SELECTION:
Infiniband Switch Reboot May Cause Database Crash or Node Eviction on SuperCluster

Asset ID:	1-77-2044894.1
Update Date:	2017-06-26
Keywords:

Solution Type Sun Alert Sure

Solution 2044894.1 : Infiniband Switch Reboot May Cause Database Crash or Node Eviction on SuperCluster

Applies to:

Oracle SuperCluster T5-8 Full Rack
SPARC M6-32
Sun Infiniband HCA
Oracle SuperCluster Specific Software
SPARC T4-4
Information in this document applies to any platform.
SPARC
_________________________________________

Date of Workaround Release: 18-Aug-2015

Date of Resolved Release: 26-Jun-2017
_________________________________________

Description

If there are a large number of established Reliable Datagram Socket (RDS) connections when a SuperCluster Infiniband switch is rebooted, single instance Oracle 12c databases may crash due to 'diskmon' time outs, and Solaris domains or zones running Oracle RAC database instances can reboot or hang. This can affect many domains or zones in a cluster.

INFORMATION SHOWN:
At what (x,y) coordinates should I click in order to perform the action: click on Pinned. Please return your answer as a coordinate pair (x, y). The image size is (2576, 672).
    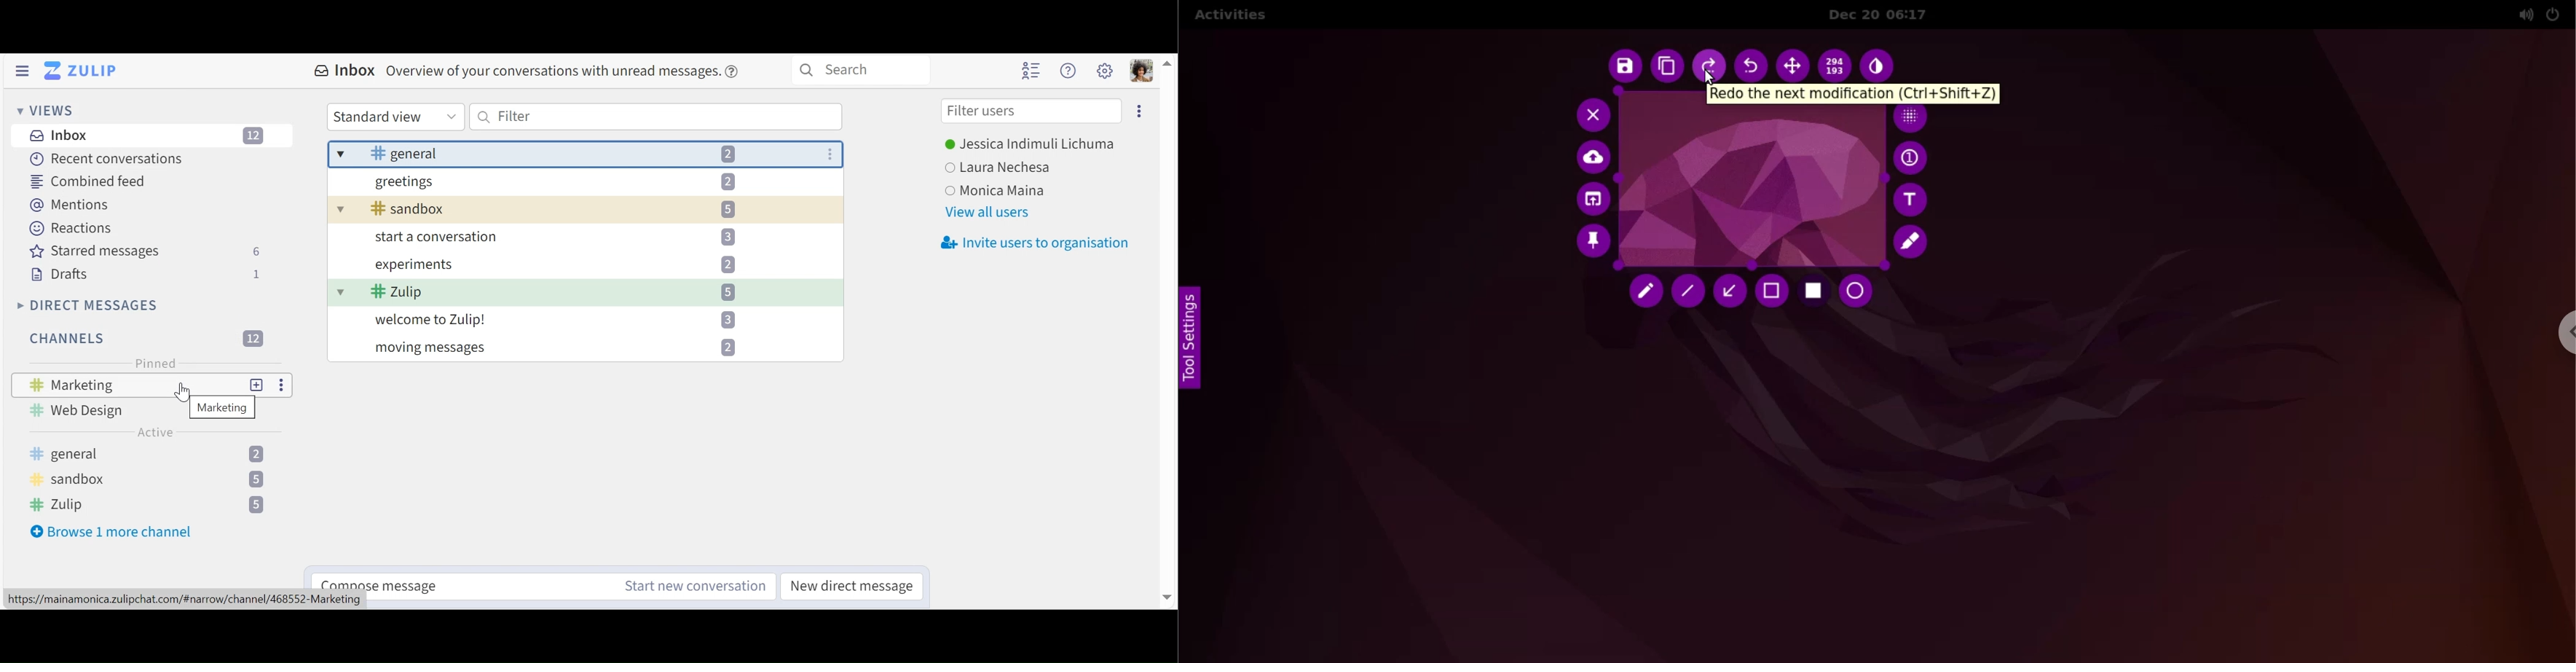
    Looking at the image, I should click on (153, 364).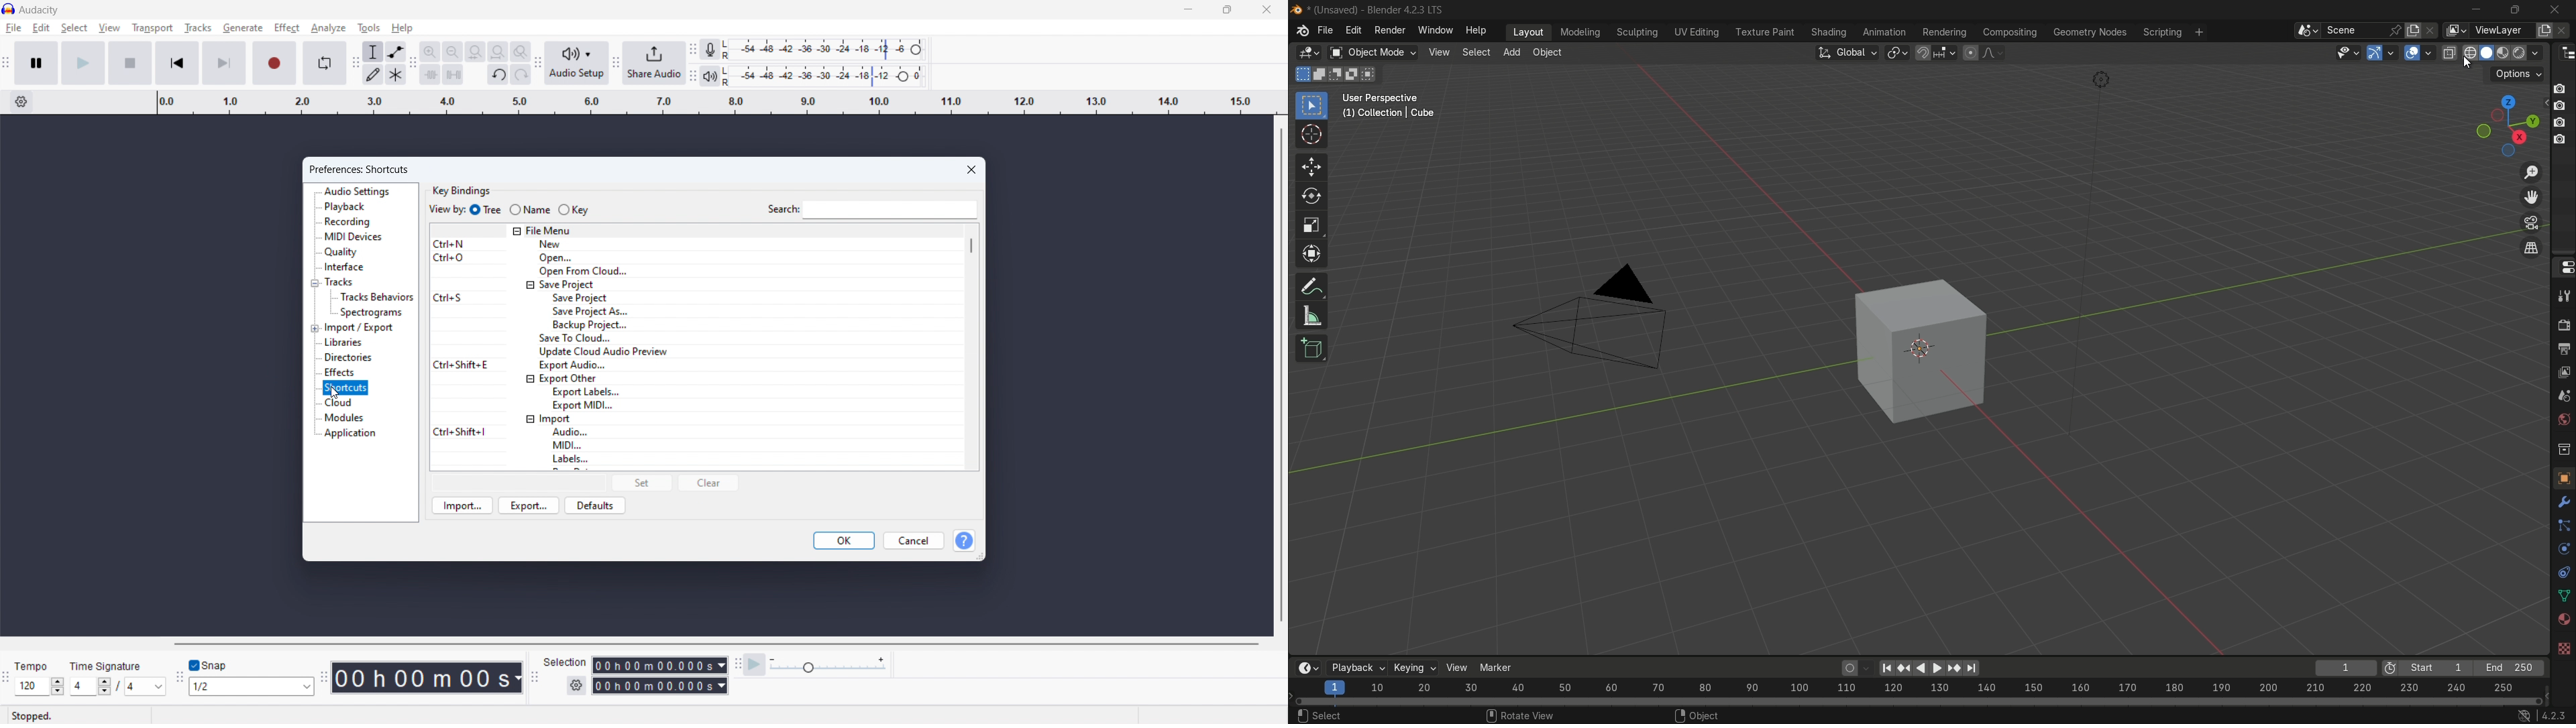 This screenshot has width=2576, height=728. Describe the element at coordinates (82, 687) in the screenshot. I see `Input time signature` at that location.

WHAT THIS EXERCISE ASKS:
**a)** List every date the Infiniband switch alert gives, and say what each one marks.
**b)** Continue the Infiniband switch alert from the end of its Description section.

RESPONSES TO THE TASKS:
**a)**
- 2017-06-26: update date
- 18-Aug-2015: date of workaround release
- 26-Jun-2017: date of resolved release

**b)**
Occurrence

This issue can occur in the following releases:

SPARC Platform

Solaris 11.2.1.5.0 through 11.3.6.5.0

for the following platforms:

Oracle SuperCluster T4-4, T5-8 and M6-32 and M7

Notes:

    1. Since 22nd June 2015, Solaris 11.2.5.5.0 has been installed by default on all new SuperClusters.

    2. This issue does not occur on SuperCluster systems running any version of Solaris 11.1 SRU.

To determine the Solaris 11 SRU level, enter the following command:

      # pkg info entire | grep Version
      Version: 0.5.11 (Oracle Solaris 11.2.5.5)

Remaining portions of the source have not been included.